Centralized Collections

But that the Guardian's fears were not completely without reason ought to be evident to any thinking man from the regional "mass meetings" now being arranged by the brethren in Lubbock in the interests of the German work. We have seen the proposed plans for the conduct of these meetings. We have seen the "pledge" which they are asking members of the various churches to sign a pledge that provides a way for individual Christians to circumvent, go around, and ignore their home congregations and send regular contributions to the Broadway church. And we say without any hesitation at all that the plan- is one of the most dangerous and far-reaching steps we have yet seen toward, a "centralized control" of mission funds. For these contributions are sought on an individual rather than a congregational basis. Individual Christians throughout the nation are given opportunity (and encouragement) to forsake the program in their own congregations and to contribute directly on a regular monthly basis to Broadway's program!

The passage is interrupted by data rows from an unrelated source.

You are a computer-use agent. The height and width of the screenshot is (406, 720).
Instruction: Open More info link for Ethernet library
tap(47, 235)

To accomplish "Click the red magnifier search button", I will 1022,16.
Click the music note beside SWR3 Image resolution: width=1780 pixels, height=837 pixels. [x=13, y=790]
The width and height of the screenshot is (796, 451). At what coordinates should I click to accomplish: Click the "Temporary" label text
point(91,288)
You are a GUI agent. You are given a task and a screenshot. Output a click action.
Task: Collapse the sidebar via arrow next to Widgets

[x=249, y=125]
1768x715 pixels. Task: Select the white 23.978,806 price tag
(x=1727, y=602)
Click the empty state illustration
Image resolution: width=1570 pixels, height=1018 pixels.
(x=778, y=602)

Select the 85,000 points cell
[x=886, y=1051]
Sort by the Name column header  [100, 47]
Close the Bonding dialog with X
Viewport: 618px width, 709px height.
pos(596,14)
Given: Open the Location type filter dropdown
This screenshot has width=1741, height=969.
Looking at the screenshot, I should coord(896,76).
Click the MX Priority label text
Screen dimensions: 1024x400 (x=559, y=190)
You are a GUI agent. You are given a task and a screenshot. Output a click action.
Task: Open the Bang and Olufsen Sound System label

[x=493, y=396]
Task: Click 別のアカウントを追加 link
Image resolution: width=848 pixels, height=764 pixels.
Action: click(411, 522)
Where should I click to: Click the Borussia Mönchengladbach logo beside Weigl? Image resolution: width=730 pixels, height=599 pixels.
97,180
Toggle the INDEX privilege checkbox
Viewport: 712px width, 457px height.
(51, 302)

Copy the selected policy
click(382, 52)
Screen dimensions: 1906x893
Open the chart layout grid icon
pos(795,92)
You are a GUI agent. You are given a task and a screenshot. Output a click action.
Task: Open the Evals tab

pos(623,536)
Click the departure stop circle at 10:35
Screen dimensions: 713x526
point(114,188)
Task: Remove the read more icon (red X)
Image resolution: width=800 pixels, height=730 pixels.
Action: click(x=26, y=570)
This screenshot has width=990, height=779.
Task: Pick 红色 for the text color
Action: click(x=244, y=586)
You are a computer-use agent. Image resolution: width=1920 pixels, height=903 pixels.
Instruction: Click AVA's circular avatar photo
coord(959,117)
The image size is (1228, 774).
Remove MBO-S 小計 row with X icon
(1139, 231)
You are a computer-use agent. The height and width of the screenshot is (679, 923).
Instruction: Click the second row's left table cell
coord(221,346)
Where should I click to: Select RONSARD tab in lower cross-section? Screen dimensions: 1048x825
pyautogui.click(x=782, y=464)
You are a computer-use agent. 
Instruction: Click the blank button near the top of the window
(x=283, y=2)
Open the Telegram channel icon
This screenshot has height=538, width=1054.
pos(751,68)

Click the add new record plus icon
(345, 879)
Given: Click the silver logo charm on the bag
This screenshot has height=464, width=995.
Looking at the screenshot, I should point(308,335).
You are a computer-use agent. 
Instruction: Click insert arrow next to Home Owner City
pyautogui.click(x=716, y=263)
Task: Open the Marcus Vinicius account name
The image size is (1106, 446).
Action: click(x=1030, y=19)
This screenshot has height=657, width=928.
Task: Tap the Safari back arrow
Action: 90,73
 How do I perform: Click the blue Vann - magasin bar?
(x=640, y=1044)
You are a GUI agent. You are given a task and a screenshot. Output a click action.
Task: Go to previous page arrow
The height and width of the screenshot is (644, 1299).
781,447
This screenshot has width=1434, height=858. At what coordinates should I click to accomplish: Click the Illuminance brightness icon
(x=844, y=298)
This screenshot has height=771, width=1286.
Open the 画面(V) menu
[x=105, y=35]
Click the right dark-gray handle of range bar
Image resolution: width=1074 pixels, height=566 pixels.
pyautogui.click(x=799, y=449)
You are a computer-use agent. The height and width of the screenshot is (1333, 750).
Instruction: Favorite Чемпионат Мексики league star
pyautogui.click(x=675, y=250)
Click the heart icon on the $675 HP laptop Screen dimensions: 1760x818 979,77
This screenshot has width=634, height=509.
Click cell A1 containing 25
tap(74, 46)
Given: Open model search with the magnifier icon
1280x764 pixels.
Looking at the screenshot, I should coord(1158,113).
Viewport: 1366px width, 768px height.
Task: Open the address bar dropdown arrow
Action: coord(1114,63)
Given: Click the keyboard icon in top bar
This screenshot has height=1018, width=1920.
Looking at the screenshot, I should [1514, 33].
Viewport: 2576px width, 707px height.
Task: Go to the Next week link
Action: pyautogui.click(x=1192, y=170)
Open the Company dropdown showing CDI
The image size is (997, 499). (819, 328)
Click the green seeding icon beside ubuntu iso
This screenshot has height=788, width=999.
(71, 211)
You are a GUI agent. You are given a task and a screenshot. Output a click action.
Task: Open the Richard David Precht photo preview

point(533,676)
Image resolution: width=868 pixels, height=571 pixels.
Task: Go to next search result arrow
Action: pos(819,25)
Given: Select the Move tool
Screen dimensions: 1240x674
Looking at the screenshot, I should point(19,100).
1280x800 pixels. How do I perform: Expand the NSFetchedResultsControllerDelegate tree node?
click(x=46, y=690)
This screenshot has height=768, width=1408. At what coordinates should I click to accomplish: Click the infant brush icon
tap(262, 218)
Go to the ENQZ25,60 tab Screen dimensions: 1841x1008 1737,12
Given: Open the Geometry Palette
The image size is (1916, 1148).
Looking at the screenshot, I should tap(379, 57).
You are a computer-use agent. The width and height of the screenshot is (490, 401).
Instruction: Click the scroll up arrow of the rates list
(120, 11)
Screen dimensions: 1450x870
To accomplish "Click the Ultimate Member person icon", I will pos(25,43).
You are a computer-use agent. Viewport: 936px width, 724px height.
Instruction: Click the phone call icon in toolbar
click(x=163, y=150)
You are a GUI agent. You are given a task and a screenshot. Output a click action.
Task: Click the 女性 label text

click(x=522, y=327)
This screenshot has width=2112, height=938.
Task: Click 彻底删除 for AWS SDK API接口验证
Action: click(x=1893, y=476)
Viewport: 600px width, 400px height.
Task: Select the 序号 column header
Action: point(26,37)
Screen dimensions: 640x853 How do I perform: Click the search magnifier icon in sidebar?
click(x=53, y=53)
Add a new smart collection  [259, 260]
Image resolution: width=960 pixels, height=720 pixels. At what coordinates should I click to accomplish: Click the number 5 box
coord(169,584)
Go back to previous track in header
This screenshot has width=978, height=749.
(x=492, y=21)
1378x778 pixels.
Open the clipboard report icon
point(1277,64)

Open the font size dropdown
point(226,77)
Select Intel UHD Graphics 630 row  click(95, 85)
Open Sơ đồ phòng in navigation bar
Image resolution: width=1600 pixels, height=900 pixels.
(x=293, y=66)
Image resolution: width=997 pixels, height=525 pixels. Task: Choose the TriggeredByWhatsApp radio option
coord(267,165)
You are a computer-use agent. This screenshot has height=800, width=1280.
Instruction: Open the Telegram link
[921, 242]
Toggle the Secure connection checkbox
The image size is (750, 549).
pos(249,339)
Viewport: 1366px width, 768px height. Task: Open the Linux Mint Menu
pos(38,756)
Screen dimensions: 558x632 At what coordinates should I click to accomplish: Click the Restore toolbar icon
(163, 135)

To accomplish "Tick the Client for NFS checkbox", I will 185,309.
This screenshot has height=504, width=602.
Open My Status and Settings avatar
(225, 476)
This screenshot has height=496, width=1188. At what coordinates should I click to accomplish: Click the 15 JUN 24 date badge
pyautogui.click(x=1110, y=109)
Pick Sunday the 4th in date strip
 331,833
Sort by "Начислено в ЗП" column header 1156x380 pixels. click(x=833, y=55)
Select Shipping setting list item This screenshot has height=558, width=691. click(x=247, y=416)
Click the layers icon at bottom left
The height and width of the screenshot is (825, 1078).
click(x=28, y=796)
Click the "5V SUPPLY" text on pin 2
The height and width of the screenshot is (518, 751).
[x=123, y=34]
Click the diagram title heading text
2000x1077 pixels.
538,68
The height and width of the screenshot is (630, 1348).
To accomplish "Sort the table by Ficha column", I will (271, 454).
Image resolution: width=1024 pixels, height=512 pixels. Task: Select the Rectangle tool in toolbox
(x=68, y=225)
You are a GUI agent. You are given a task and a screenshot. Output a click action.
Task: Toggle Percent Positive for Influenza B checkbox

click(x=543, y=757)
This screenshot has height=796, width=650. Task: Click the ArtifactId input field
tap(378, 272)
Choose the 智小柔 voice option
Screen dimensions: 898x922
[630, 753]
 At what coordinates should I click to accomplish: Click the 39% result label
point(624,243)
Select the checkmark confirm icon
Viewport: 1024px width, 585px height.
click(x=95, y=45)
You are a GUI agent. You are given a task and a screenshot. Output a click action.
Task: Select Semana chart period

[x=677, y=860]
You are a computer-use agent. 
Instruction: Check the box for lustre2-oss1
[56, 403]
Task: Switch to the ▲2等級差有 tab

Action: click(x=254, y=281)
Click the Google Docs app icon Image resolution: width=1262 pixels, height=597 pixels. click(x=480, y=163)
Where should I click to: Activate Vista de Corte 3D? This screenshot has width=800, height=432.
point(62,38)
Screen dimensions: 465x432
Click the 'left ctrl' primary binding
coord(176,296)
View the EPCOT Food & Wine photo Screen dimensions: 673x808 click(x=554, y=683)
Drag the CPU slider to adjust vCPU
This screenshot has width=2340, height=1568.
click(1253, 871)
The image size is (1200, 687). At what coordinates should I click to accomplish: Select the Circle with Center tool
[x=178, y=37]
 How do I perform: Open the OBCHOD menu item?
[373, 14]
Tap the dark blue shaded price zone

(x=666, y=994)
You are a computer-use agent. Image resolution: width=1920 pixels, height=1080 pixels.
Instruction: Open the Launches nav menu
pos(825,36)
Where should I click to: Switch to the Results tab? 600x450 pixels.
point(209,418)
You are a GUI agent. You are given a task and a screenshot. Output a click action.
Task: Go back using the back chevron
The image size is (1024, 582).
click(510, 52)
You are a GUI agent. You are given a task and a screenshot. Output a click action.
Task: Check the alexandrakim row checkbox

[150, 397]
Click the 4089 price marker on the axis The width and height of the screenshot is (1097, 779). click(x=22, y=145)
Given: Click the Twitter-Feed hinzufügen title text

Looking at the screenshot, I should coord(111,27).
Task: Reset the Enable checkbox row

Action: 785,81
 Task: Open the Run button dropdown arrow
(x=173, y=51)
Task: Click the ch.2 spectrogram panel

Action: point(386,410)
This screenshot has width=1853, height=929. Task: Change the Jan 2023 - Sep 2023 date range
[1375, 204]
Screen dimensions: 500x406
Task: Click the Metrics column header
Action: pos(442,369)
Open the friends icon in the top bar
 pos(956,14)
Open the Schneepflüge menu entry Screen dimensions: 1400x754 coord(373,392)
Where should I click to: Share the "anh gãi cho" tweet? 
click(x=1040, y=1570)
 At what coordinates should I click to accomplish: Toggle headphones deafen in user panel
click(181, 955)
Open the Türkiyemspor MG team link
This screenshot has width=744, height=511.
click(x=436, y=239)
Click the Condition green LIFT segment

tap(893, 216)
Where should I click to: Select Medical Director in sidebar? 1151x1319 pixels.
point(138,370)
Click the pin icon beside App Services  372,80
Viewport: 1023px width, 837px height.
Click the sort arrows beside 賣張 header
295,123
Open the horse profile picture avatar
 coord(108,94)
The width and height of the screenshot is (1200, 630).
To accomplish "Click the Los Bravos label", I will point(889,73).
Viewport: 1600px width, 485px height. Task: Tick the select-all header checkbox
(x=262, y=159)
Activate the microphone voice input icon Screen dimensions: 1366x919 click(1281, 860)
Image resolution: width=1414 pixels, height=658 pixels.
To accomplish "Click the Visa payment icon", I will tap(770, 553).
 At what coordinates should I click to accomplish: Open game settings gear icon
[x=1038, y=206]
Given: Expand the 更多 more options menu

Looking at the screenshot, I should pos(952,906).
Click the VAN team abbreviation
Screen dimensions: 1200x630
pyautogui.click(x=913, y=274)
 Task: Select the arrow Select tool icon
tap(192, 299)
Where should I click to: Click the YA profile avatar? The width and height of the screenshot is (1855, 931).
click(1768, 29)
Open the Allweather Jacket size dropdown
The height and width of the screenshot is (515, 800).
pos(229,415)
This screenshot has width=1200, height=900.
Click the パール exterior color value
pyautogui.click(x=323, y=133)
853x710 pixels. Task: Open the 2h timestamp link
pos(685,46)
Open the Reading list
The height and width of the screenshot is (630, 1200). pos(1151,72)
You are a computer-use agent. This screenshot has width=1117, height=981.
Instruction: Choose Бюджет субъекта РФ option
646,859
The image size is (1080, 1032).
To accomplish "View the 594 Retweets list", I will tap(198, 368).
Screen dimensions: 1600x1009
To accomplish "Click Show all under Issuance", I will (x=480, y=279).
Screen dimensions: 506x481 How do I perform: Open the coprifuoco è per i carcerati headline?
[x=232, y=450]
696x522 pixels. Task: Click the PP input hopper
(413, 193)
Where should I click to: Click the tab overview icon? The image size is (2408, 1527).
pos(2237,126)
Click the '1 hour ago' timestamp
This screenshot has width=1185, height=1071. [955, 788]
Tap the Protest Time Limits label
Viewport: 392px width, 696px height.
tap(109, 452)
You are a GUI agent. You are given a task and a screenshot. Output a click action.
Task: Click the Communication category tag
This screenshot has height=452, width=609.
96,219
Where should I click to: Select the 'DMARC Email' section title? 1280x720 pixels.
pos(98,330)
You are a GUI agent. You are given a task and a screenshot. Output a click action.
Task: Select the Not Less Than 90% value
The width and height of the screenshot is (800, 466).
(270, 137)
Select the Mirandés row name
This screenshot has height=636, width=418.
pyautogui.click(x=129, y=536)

Now if that isn't a seeking of "centralized control" for mission funds, we simply wouldn't know how to describe it. If that isn't a dangerous "trend" what would be? There, is a clear distinction here between such individual contributions and the individual contributions sometimes solicited in behalf of a Christian college. The former are to support the work of the church; the latter are not.

A Letter

So keenly do we sense the peril in this new scheme that we have sent the following letter to brother Paul Sherrod, an elder in the Broadway church, and a man whose sincerity and love for the cause of Christ is recognized by all of us:

Dear Brother Sherrod:

I am writing you because of my deep interest in the preaching of the gospel of Christ in foreign countries, and because of my very real anxiety lest some of the methods by which that worthy work is being promoted should lead to a departure from the New Testament pattern of church work and cooperation.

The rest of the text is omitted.